Şimdi, bu mahkûmiyetlerin nedenleri arasında, biraz önce söylediğim gibi, sistem olduğu kadar uygulamadaki zihniyetin de olduğu... Çünkü uygulamadaki zihniyetin olması sistemden kaynaklanıyor. Bakınız arkadaşlar, burada TMK'nin 7/2; TCK'nin 301'inci maddeleriyle birlikte bu konuda verilen kararlar Anayasa Mahkemesi tarafından da veriliyor. Çok ilginçtir -incelediğim zaman- Avrupa İnsan Hakları Mahkemesi tarafından verilen mahkûmiyet kararlarını aynı şekilde Anayasa Mahkemesi vermeye başladı. Barış Akademisyenleri davasında 30/7/2019'da Füsun Üstel'in 10 akademisyenle beraber başvurduğu bireysel başvuru dosyasında Füsun Üstel ne demişti? "Bu suça ortak olmayacağız." demişti. Biraz önce vekil arkadaşlarımız "Bu suça ortak olmayacağız." lafı hendeklerde söylendiği zaman "Nasıl, ceza vermeyecek miyiz?" diye konuşmuştu. Evet, Anayasa Mahkemesi diyor ki: Bu, düşünce ve ifade özgürlüğü içine giriyor, karar bu.

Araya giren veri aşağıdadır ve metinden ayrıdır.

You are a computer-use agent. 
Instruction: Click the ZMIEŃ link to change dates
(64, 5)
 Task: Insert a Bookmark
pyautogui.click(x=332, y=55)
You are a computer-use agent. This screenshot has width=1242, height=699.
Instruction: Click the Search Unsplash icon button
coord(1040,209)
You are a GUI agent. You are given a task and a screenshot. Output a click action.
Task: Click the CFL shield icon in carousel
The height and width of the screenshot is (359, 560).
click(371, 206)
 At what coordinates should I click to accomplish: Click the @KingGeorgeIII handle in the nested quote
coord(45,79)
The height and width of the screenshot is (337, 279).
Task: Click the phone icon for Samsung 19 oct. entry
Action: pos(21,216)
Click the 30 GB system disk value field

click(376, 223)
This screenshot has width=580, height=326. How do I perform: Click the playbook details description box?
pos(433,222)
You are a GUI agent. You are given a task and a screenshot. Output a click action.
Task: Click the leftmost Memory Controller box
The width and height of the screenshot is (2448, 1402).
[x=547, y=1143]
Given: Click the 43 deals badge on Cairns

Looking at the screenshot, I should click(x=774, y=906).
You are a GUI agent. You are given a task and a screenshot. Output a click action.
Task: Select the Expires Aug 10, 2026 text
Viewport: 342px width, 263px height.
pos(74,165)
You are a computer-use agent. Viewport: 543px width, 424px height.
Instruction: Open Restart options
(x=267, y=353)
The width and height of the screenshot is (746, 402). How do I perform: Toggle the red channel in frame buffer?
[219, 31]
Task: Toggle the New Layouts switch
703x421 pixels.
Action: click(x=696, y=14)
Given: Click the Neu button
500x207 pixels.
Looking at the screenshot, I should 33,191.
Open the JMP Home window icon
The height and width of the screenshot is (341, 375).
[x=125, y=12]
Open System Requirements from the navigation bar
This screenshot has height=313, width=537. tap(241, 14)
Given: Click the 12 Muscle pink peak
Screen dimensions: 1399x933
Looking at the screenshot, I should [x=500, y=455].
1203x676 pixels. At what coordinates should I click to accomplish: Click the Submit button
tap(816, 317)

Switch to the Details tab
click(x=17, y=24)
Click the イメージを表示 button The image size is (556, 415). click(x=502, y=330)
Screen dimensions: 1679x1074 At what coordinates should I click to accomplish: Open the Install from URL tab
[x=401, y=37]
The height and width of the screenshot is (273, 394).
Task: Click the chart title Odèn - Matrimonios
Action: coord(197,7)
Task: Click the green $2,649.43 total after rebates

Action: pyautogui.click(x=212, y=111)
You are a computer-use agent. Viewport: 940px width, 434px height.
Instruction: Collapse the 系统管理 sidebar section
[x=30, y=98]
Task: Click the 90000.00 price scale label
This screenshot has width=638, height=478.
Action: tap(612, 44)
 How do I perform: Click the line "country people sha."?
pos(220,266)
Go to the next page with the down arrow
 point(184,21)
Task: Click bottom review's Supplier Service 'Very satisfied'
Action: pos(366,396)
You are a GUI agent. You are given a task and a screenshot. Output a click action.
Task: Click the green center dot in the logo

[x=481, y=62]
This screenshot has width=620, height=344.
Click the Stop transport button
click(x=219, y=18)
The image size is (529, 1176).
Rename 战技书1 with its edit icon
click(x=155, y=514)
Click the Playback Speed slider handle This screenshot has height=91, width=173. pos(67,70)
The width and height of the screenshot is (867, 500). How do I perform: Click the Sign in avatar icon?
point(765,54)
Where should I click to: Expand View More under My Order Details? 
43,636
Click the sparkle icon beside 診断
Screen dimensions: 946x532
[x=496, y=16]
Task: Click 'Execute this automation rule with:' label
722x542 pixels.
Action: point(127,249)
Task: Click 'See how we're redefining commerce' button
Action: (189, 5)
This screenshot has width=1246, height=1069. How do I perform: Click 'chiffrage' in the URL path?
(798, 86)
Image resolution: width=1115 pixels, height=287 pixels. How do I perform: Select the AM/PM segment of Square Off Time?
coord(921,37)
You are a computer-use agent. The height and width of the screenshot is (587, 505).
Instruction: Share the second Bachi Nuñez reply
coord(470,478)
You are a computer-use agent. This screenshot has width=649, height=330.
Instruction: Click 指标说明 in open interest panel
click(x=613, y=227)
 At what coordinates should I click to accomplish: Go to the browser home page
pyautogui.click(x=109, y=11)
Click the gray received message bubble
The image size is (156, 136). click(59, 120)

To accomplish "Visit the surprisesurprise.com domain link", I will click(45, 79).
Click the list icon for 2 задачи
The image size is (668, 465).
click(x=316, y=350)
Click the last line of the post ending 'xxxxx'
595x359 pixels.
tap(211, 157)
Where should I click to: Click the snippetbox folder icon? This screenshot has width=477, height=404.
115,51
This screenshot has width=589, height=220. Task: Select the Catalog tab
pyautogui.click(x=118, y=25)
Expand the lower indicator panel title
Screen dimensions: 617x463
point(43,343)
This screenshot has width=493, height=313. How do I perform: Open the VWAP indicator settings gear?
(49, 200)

Arkadaşlar, bakınız, ikinci karar, Anayasa Mahkemesinin vermiş olduğu Ayşe Çelik kararı var. Ayşe Çelik kararında Anayasa Mahkemesi Avrupa İnsan Hakları Mahkemesinin mahkûmiyet kararlarında olduğu gibi bazı beyanlarda bulunuyor ve diyor ki: İfade özgürlüğünü ve ifade özgürlüğüyle beraber düşünce hürriyetinin burada ihlali var. Ne demiş? Açıkça şunu söylüyor Anayasa Mahkemesi kararında: "Terörün övülmesi, terörizme destek ve gösterisi, şiddet kullanımına, silahlı direnişe ve başkaldırıya doğrudan ve dolaylı teşvik olmamalı." Aynı bizim önerimiz gibi. Ne diyoruz biz? Önerimizi veriyoruz, diyoruz ki: Cebir ve şiddet içeren eylemlerini övecek ve bu eylemlere başvurmayı alenen teşvik edecek... Aynı. Biz ne yapmışız? Anayasa Mahkemesinin Ayşe Çelik ve Füsun Üstel kararındaki gerekçeleri getirmişiz kanun maddesine ekliyoruz. Neden? Biz bu memleketin evladıyız, biz de Türkiye'nin AİHM'de mahkûmiyet kararlarıyla mahkûm olmasını istemiyoruz. Biz demokrasiyle yaşamak istiyoruz, özgürlükler içinde yaşamak istiyoruz. Çıktığımız zaman Aydın'da JES'lere karşı mücadele eden vatandaş bir basın toplantısı açıklamaya kalktığı zaman, hayır, valilik yasaklamasın, ondan sonra gidip de Selçuk'un o kenarında basın açıklaması yaparken gelip de Jandarma onları engellemesin diyoruz arkadaşlar. İnsanlar özgür yaşasın, insanlar demokrasi içinde yaşasın, insanlar Anayasa'dan kaynaklanan gösteri ve yürüyüş hakkı, düşünce özgürlüğü ve siyasi hak ve özgürlüklerini kullansın diyoruz.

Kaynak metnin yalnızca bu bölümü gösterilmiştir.